I was visiting one of my favorite blogs, A Romantic Porch, and Rachel was speaking of time. Time is a subject that stays on my mind much more than I want it to and much more than it should. I left a comment and while I was doing so it occurred to me that I should put those thoughts on my blog too. I need my family and friends to understand me and what is important to me.
I'm going to be 62 in September and every single day I have thoughts of time going too quickly. There are so many things I'd like to experience; so many people I'd like to meet and love. So many projects I'd like to begin and finish. So many kisses I need to give my children and my grandchildren and my friends. So many smiles and hugs I want to share. I so enjoy my life now and what I do with it but I experience feelings of guilt when I'm checking my favorite blogs or find myself at a standstill, gazing out the window at God's beautiful world and its creatures.
Am I using my time wisely? How much more time do I have? Do I want to know?
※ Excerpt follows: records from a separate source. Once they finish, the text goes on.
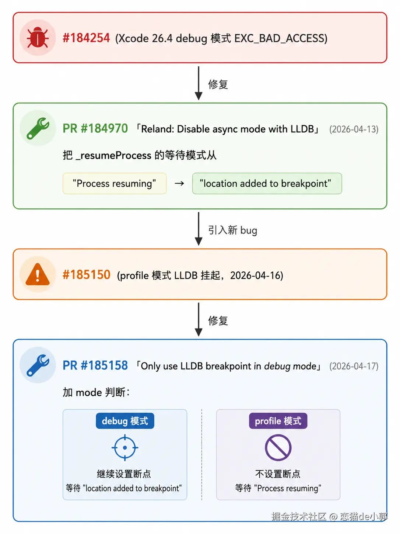Click the "location added to breakpoint" green box
The image size is (400, 534).
tap(267, 183)
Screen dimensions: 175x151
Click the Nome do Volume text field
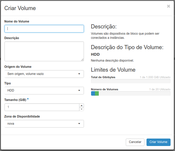click(x=44, y=29)
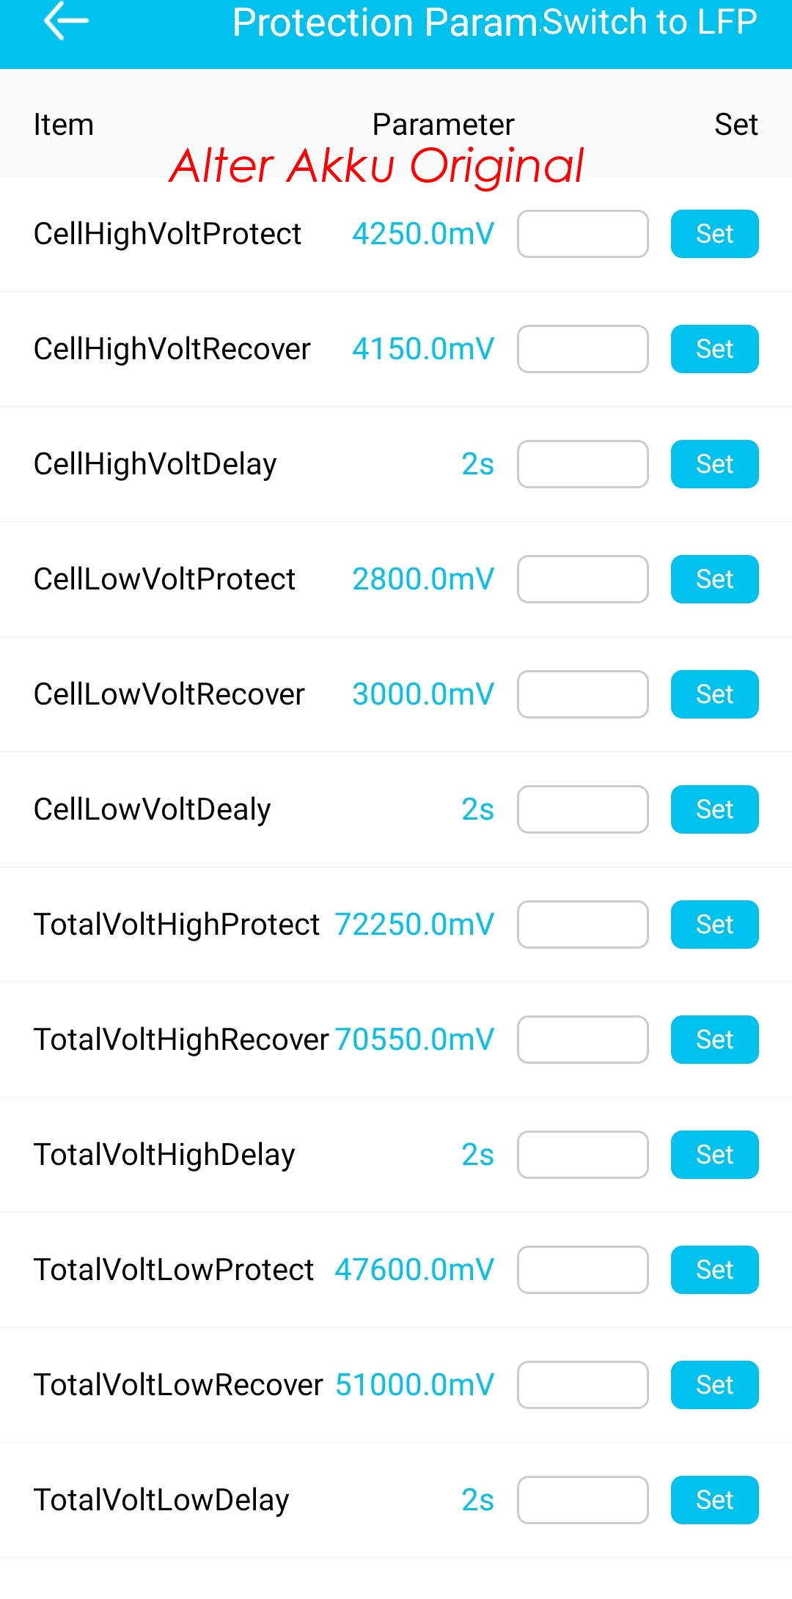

These are questions that undoubtedly have been asked, by millions, for eons before me; none have been able to come back and give us the answers!
This I can tell you: As you grow older, time passes faster and faster. It's Monday morning and then it's Sunday evening and you find yourself spinning through time so quickly that it is frightening! So hold on to all of the moments and they will add up to a lot of life truly lived. When my time comes to an end, I hope I have run out of kisses and hugs because I know I do not want to take any with me.
Have a wonderful day and enjoy your time!